All of this made for a greater horror when some members of this very large and extended family went on a killing spree. They murdered many. Some you may have known. Some you may have even called family. They even killed some of their own family, though this is rarely brought up in polite conversation. In the ensuing carnage, the actual killers were themselves killed, but this did not quell the public outrage – an outrage shared by much of the family in question. The instigators were still at-large. So, an official manhunt was declared. Unfortunately, it was badly managed; while many of the guilty were brought to justice, more than a few innocents were imprisoned or tortured or killed, simply because they shared the same last name. And to this day the chief instigator still goes free.
Though that was nearly a decade ago – nearly half a generation ago – the wounds are still fresh. This is understandable, but much of the healing has been prevented by salt being daily ground into your wounds. It is done by a group of people who are united merely by their outrage. Most do not even live in your city, nor have they visited. They have little sense of the geography or the culture of your city, beyond what the newspapers, the television, and their better-traveled friends suggest. They speak as though they know this family and what they speak is fueled by hatred and ignorance. It is also fueled by hypocrisy, for whose family history is not at least partially written in blood?

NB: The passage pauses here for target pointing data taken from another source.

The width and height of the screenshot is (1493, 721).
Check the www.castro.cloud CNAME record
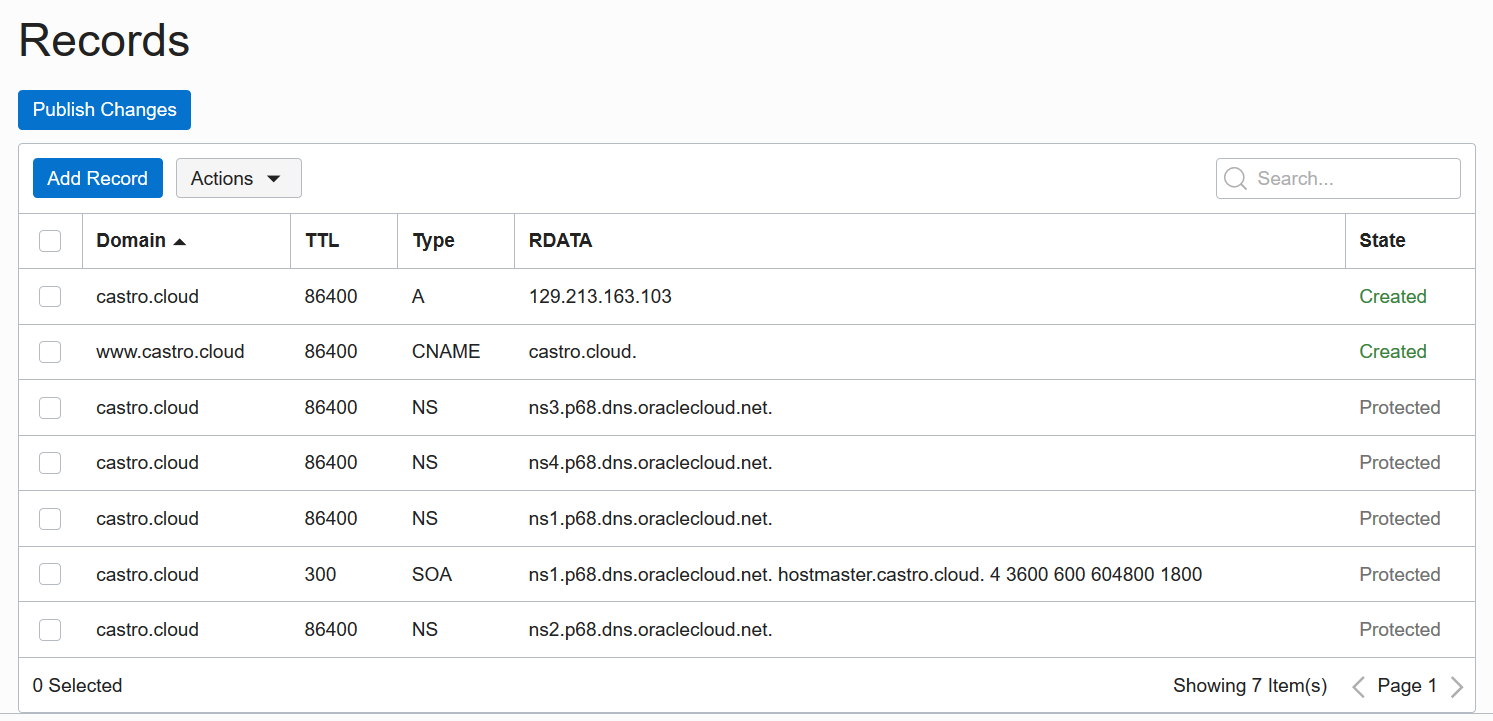coord(50,352)
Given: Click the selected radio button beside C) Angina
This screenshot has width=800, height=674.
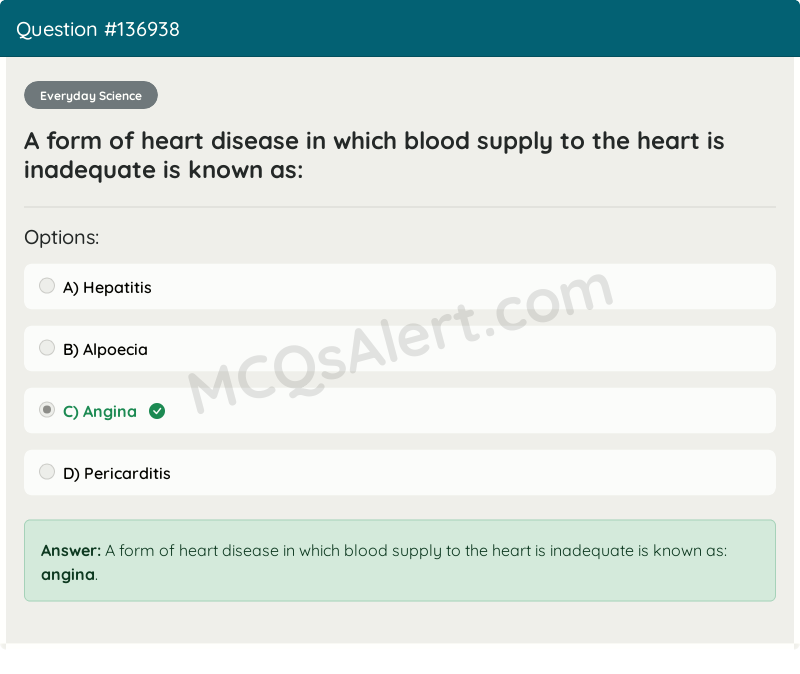Looking at the screenshot, I should click(x=46, y=409).
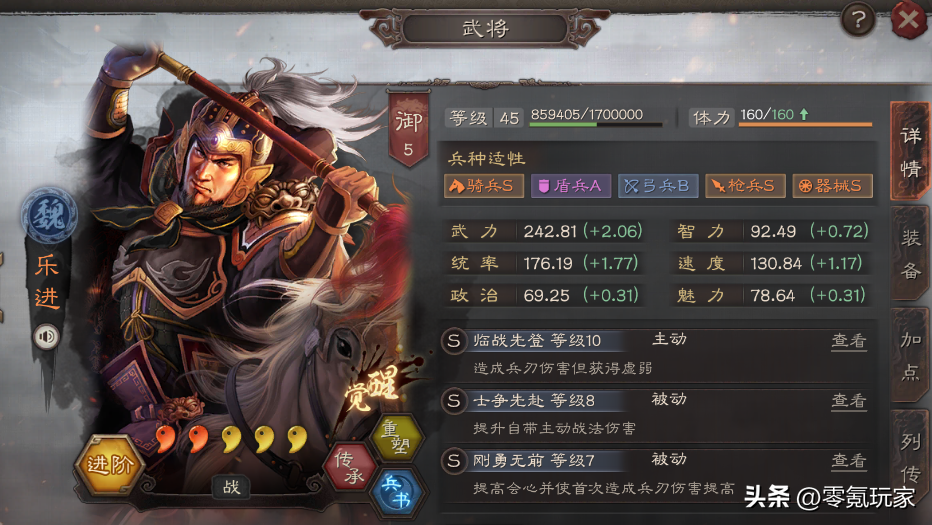Switch to the 装备 equipment tab
This screenshot has height=525, width=932.
point(910,253)
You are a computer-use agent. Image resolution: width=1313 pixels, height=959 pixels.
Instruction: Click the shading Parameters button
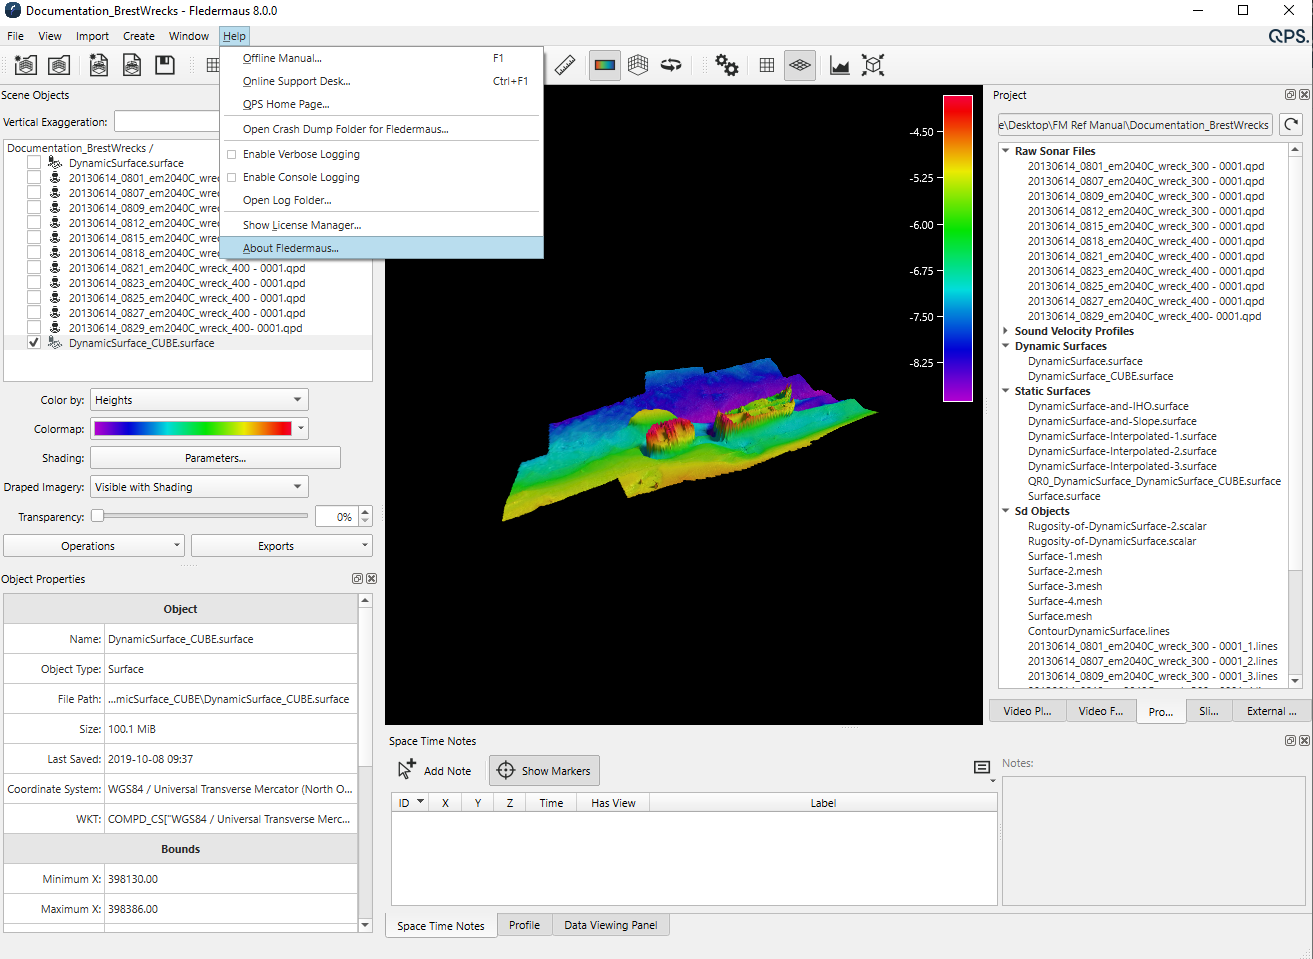(215, 458)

Now, at the end of this long decade, after the innocent members of this family have been subject to the humiliations born of prejudice and blind fear, one among you has decided to build an apartment building. He wishes to house his family there, though all are welcome to live in that place. It is to be a humble place – not so towering as to cast its shadow on your neighboring homes. Maybe there, he surmises, his family can regain a unity they have lost among themselves and a peace they have lost among you, their fellow citizens.
Unfortunately, many in your city – and many more outside of it – do not want him or his family there. The reason is that he has decided to build it near to where the greatest numbers of murders occurred. It will neither be adjacent to nor visible from this site, but that is a small matter; is there anywhere in your city where his family name is not a reminder of what happened? And have members of his family not lived on that same block for generations? And has it ever been right to tell someone where they can or cannot live or what they can do on their own property, simply because they share relation to the guilty? Who among us would escape such a judgment?
Now, I invite you to read this again. But this time, I want you to imagine that the city is New York City. And the apartment building is the proposed Cordoba Center mosque. And the family members are the Muslims of the world.
How will you answer these questions now?